Assignment: If a record contains a picture, skip the picture and transcribe the rest exactly.

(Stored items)
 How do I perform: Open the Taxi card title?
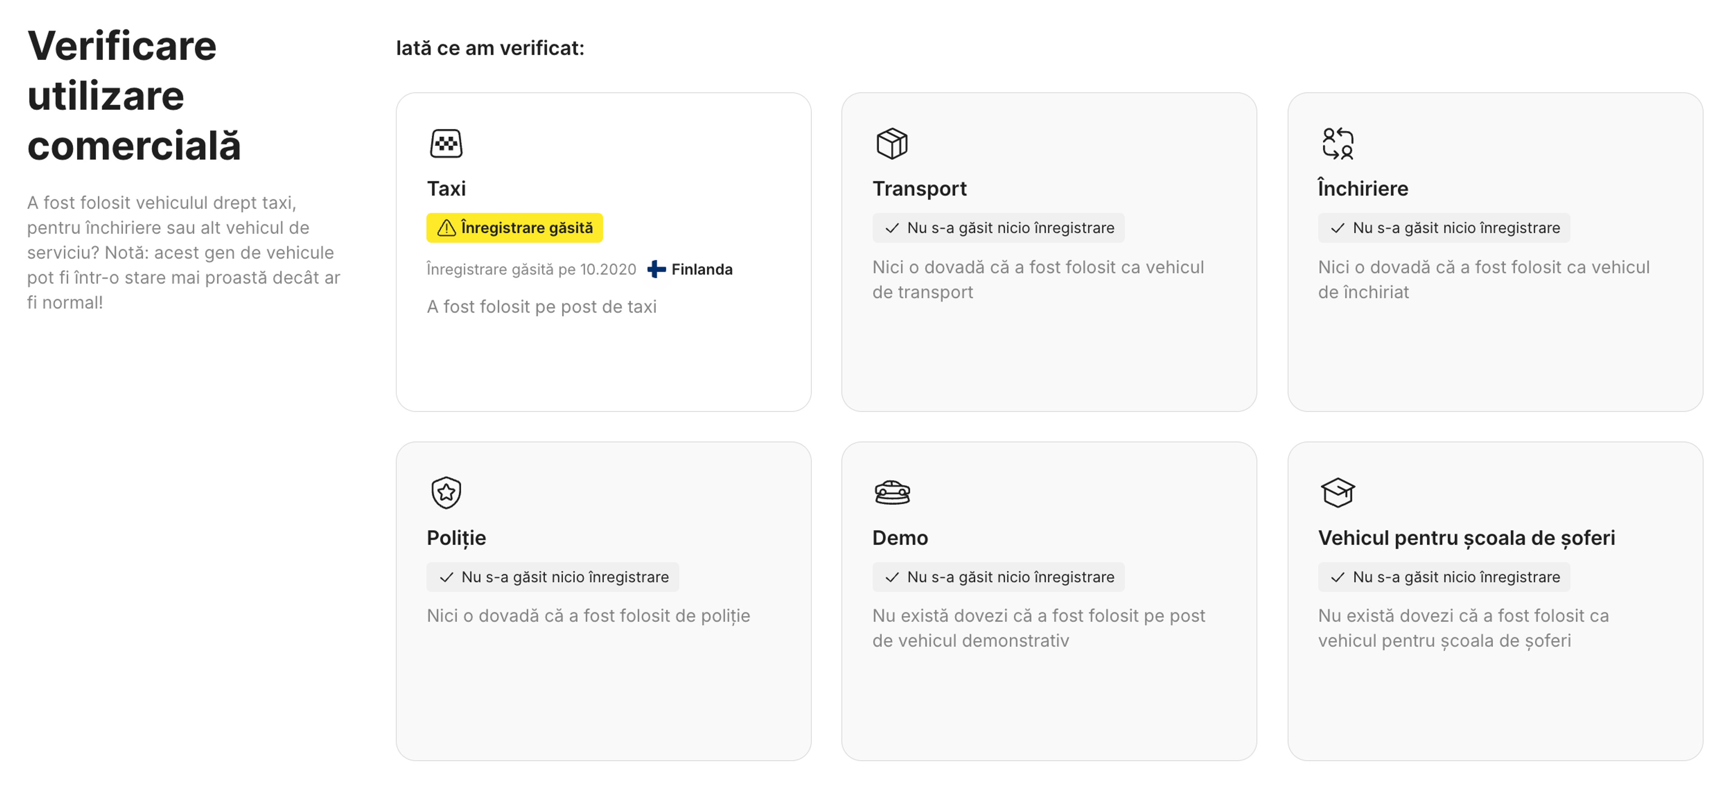(x=446, y=188)
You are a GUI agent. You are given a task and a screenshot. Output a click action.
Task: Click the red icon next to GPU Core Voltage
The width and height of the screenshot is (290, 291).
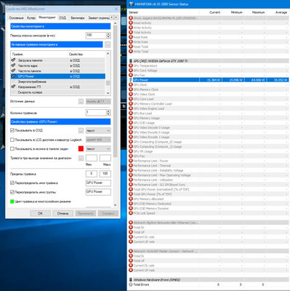point(131,71)
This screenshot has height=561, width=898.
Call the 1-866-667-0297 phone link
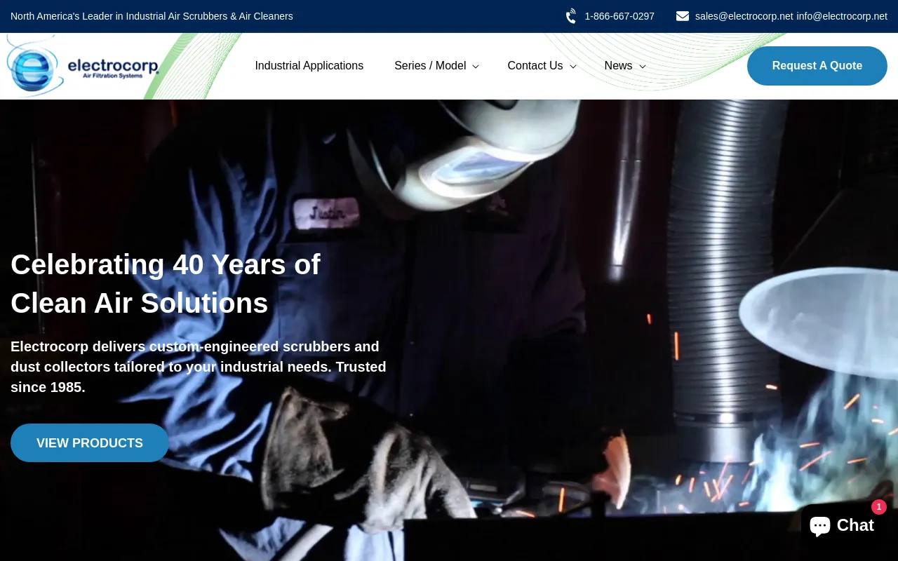coord(619,16)
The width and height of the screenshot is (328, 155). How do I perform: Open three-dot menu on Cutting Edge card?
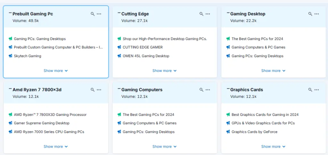[208, 14]
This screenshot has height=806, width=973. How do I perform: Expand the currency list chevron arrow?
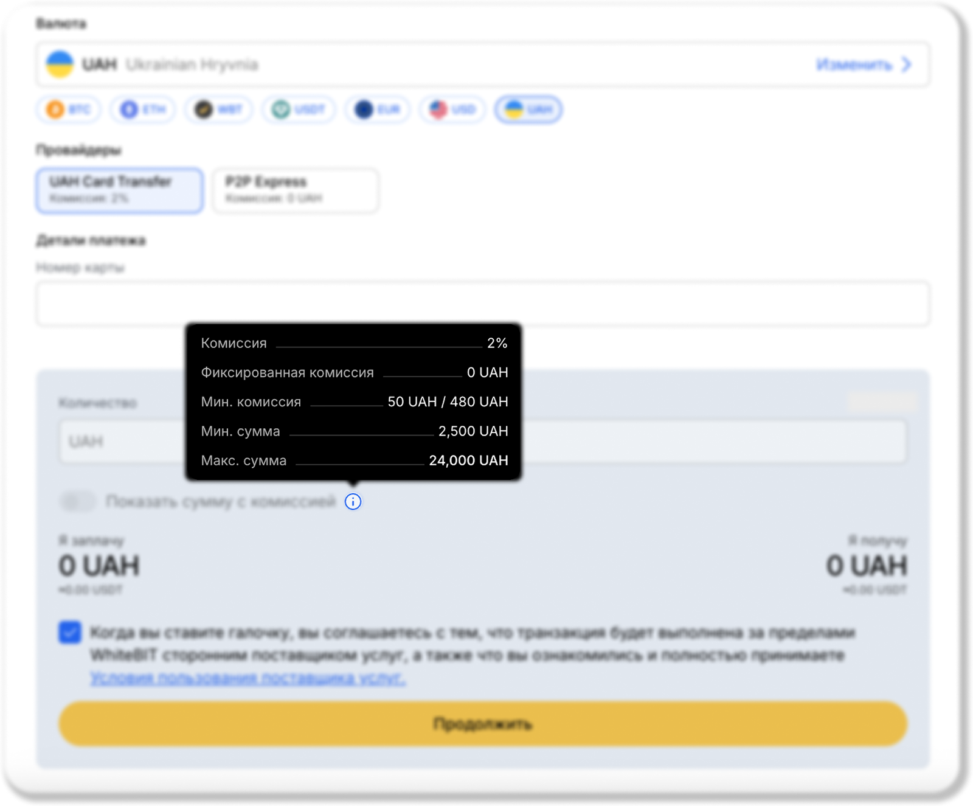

Written answer:
 How do I perform: Open the Taxi card title?
(x=446, y=188)
You are a GUI agent. You are given a task and a screenshot. Output a click action.
Task: Click the red icon next to GPU Core Voltage
The width and height of the screenshot is (290, 291).
point(131,71)
This screenshot has height=561, width=898.
Call the 1-866-667-0297 phone link
coord(619,16)
The width and height of the screenshot is (328, 155). How do I perform: Open three-dot menu on Cutting Edge card?
[208, 14]
This screenshot has height=806, width=973. How do I perform: Expand the currency list chevron arrow?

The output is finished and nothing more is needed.